38 My colleague claims that the judge failed to recognize the hazard faced by the Action leadman and apprentice, but this is not true. There is no doubt that the two Action employees were exposed to the hazard of the counterweights falling from the release of stored energy. However, this does not make the cited standard applicable. To the extent that the Secretary’s choice of language does not effectuate what the Secretary may have intended, the remedy lies in further rulemaking by the Secretary, not asking for deference to an unreasonable interpretation that is not supported by the standard and its preamble as promulgated. See Diamond Roofing v. OSHRC, 528 F.2d 645, 650 (5th Cir. 1976) (regulations cannot be construed to mean what an agency intended but did not adequately express).
39 My colleague takes issue with this point. Her broad claim that the cooling bed cannot achieve its function without the operation of the fans merely amplifies my concerns. As with many production lines, the manufacturing process will include equipment and systems that control factors such as temperature, humidity, air, and moisture. The very nature of an assembly or production line requires separate machines or pieces of equipment to work together to achieve a single goal—whether that is turning scrap metal into structurally useful forms, curing a baked coating to “paint” a car, extruding a plastic film on a food packaging line, or assembling a car door or an entire car. That equipment controlling such factors is critical to the output or quality of a finished product does not make everything that contributes to the process one collective “machine.”
40 The preposterousness of the contention that such activities are “servicing and/or maintenance” is more apparent when considering that, while in the basement, the Action leadman merely pointed out the three remaining fans—“that one, that one, and that one”—they were going to replace. According to his testimony, “we [were] looking at the fans,” because the Action apprentice had not worked on this project previously, and so “I had to show [him] because he . . . wouldn’t know which ones to replace.”
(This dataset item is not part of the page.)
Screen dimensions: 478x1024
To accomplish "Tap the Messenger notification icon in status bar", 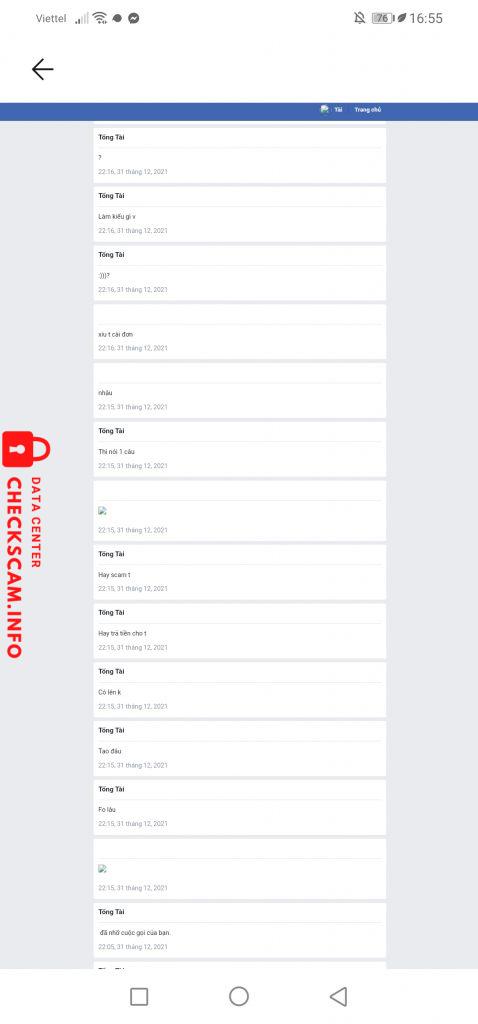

41 Issues that are not briefed are deemed waived. See Georgia-Pacific Corp., 15 BNA OSHC 1127 (No. 89-2713, 1991). At the hearing, Action withdrew its employee misconduct defense and represented that it is not claiming “the employees did anything wrong” (Tr. 7).
42 “An affected employee becomes an authorized employee when the employees’ duties include performing servicing or maintenance covered under this section.” 29 C.F.R. § 1910.147(b) definition of authorized employee.
43 The steel mill written procedure showing the lockout of the fans was rejected at the hearing because it could not be authenticated. The date of the document was after the accident and the technician could not remember seeing or using the document (Exh. C-21B; Tr. 277, 327).
44 The Review Commissioners disagreed on the appropriate disposition of the case and vacated the direction for review, allowing the ALJ decision to become a final order with no precedential value as an un-reviewed ALJ decision. Timken Co., 20 BNA OSHC 1070, 1072 (No. 97-0970, 2003).